## Your objective
Look through the records, and whenever a line includes the word "using", copy it.

## Records for this exercise

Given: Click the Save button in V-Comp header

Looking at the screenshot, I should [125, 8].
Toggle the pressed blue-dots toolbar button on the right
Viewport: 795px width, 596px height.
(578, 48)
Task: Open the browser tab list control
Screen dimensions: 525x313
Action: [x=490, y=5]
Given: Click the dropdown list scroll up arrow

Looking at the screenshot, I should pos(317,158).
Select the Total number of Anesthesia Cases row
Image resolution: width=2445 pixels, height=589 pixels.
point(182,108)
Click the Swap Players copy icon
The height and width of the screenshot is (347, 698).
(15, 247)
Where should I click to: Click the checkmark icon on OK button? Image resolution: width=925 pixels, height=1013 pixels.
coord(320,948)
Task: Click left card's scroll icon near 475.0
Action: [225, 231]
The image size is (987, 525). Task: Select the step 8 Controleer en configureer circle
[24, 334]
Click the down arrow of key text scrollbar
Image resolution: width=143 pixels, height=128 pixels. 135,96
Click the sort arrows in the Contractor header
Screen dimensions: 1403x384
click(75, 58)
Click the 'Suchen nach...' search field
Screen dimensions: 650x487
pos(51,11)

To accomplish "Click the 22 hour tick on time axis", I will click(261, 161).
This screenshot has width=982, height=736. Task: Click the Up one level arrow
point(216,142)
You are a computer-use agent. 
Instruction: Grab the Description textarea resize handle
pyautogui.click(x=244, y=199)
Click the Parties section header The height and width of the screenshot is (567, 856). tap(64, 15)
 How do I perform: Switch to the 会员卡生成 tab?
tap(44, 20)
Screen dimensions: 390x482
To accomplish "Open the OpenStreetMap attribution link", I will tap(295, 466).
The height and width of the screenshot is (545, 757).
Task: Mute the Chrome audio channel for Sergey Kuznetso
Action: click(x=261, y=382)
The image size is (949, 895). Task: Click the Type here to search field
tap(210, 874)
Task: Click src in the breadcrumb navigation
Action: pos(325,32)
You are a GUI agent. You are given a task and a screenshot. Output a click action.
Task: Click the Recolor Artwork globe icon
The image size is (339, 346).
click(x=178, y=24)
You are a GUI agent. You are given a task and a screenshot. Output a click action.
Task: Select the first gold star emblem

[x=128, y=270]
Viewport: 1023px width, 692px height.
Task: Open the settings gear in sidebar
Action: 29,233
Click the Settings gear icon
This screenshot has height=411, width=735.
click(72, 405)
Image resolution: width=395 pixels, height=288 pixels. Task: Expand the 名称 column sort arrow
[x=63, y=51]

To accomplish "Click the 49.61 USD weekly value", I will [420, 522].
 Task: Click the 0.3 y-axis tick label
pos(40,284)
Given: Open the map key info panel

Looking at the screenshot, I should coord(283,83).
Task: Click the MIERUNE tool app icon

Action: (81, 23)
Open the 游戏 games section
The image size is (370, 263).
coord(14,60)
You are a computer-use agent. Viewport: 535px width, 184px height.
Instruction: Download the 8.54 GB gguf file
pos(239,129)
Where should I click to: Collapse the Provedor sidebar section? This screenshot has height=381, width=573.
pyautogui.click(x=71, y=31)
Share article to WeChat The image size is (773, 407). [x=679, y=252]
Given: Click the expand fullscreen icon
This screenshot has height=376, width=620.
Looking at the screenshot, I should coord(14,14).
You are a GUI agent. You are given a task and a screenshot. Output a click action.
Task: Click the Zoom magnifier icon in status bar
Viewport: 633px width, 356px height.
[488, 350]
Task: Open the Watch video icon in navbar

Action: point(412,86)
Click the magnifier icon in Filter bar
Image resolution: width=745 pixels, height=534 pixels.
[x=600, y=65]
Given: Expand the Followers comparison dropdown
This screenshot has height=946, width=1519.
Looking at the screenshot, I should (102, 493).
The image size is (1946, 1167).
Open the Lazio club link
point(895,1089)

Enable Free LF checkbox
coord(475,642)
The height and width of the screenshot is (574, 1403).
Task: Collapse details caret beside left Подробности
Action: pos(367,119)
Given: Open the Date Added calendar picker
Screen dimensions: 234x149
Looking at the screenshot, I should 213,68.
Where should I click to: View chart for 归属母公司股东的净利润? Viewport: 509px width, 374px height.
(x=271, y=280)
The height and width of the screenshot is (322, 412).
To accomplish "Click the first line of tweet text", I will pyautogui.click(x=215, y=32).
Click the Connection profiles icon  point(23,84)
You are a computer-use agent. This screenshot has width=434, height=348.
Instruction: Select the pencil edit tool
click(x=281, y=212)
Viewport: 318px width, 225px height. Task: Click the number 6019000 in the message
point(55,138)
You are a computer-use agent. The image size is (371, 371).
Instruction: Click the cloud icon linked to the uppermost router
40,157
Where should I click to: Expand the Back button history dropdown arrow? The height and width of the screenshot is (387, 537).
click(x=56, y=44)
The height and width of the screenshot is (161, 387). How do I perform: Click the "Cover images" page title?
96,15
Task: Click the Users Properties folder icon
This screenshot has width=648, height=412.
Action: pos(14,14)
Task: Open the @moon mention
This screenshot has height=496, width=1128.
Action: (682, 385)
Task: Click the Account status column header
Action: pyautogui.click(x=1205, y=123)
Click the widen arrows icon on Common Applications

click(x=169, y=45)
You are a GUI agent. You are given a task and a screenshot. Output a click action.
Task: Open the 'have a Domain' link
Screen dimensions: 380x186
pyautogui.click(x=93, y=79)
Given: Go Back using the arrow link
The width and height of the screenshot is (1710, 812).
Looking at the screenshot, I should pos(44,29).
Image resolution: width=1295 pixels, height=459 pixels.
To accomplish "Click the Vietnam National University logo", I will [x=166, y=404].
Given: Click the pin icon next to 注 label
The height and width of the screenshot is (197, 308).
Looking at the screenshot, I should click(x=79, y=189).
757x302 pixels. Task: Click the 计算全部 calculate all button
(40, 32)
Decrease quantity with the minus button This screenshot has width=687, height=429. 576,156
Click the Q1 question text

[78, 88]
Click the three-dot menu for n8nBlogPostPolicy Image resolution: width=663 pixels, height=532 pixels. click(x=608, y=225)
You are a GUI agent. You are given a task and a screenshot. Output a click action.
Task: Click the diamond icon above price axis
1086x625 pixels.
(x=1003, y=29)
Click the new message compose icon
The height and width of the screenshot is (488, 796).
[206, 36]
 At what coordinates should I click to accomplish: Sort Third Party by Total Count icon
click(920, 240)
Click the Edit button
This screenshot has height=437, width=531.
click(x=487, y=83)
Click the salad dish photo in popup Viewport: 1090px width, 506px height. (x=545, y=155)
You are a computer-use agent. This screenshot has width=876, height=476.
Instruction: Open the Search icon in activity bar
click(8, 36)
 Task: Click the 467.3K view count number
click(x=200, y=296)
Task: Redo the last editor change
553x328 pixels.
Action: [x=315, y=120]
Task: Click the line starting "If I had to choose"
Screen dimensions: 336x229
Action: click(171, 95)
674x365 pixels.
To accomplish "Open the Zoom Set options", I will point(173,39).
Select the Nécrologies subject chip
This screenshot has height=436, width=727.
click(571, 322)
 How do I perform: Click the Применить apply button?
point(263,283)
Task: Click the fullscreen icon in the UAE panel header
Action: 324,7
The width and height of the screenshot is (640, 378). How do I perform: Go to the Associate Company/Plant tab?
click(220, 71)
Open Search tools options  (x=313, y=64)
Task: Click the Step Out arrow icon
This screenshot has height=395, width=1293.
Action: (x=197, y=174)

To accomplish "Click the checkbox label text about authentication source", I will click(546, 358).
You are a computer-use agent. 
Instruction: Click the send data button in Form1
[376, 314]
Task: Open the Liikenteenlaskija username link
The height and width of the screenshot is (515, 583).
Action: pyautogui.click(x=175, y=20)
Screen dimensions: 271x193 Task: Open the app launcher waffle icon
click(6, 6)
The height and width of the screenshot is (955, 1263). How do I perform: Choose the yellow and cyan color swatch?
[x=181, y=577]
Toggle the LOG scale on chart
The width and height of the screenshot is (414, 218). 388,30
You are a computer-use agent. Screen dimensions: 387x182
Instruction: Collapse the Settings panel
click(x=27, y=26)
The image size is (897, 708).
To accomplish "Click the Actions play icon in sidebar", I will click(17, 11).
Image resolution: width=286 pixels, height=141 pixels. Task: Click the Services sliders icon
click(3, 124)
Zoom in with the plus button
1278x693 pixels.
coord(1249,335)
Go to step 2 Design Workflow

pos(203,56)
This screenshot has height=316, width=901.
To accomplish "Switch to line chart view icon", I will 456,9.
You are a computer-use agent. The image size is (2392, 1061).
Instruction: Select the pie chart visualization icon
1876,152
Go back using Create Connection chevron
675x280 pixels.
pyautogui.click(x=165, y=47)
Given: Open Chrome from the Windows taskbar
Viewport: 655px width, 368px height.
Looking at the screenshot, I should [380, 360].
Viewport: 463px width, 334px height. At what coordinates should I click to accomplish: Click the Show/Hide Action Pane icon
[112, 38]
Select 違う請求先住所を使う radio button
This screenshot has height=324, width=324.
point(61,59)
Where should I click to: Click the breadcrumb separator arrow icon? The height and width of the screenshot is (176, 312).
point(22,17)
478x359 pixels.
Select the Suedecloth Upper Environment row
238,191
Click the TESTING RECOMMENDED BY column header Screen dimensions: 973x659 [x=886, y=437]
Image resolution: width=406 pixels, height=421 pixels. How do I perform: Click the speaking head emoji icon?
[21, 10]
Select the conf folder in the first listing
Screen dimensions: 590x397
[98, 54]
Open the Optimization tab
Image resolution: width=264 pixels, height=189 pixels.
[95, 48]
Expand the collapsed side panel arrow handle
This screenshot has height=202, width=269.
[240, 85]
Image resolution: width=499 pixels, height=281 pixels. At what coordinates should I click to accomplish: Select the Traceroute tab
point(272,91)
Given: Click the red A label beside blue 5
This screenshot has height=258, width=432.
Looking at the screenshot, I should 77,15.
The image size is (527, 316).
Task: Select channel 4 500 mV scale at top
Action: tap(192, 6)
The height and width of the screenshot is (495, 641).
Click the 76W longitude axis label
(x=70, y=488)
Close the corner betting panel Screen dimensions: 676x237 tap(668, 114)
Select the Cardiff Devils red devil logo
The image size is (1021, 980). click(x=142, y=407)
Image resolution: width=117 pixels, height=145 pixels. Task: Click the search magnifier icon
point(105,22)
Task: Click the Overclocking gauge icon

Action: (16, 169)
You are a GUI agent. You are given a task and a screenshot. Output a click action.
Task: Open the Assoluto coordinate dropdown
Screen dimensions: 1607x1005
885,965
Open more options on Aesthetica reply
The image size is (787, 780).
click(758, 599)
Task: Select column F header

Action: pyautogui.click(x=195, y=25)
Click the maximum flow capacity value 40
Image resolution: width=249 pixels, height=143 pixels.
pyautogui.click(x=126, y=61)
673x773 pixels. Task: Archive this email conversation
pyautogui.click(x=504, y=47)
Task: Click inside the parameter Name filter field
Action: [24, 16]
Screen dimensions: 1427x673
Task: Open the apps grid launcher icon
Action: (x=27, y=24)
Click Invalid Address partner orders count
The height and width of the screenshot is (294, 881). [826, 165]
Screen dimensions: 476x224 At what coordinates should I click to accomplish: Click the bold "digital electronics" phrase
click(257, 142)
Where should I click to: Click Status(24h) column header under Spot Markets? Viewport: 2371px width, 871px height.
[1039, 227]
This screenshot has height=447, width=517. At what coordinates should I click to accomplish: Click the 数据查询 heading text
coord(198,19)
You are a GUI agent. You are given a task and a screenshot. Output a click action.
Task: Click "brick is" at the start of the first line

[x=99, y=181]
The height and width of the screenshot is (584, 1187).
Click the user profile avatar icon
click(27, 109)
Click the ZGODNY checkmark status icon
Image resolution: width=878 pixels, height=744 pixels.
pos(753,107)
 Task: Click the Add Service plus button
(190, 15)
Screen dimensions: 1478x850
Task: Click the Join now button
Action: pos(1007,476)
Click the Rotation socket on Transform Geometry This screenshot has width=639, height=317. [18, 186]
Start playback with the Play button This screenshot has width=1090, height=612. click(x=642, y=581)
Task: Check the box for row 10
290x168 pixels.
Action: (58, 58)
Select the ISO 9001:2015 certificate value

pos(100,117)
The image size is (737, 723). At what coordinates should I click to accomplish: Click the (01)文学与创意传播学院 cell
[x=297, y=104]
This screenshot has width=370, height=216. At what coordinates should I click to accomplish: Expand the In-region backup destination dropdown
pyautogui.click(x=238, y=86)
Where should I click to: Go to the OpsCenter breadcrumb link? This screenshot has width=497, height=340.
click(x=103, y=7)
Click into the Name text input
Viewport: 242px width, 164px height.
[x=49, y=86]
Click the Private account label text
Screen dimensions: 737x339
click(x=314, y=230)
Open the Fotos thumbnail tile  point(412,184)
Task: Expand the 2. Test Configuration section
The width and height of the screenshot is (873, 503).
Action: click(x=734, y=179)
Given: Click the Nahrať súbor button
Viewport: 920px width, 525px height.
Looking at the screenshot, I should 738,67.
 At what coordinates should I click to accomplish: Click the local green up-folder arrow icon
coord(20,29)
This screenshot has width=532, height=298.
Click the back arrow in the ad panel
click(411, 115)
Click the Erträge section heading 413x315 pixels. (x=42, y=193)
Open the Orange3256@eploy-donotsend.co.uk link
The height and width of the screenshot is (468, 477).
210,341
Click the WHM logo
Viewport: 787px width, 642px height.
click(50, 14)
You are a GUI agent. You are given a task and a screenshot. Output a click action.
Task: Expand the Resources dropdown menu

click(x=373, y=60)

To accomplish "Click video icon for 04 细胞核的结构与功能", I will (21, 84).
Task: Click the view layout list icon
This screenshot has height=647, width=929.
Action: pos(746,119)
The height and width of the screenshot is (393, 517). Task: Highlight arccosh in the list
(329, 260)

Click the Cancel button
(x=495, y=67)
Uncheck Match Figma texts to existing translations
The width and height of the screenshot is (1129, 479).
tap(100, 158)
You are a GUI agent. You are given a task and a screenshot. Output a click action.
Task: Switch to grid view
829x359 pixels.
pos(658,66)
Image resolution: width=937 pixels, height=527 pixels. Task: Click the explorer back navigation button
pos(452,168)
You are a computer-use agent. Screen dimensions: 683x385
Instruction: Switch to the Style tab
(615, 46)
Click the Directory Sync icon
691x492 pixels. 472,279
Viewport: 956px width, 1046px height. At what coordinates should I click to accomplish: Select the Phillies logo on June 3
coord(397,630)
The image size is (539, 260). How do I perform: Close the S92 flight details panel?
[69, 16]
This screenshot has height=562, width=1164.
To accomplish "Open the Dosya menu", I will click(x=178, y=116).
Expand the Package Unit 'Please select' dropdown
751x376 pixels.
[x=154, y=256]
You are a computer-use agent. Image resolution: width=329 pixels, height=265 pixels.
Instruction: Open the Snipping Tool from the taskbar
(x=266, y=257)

## Result
Given: Go Back using the arrow link
Go back using Create Connection chevron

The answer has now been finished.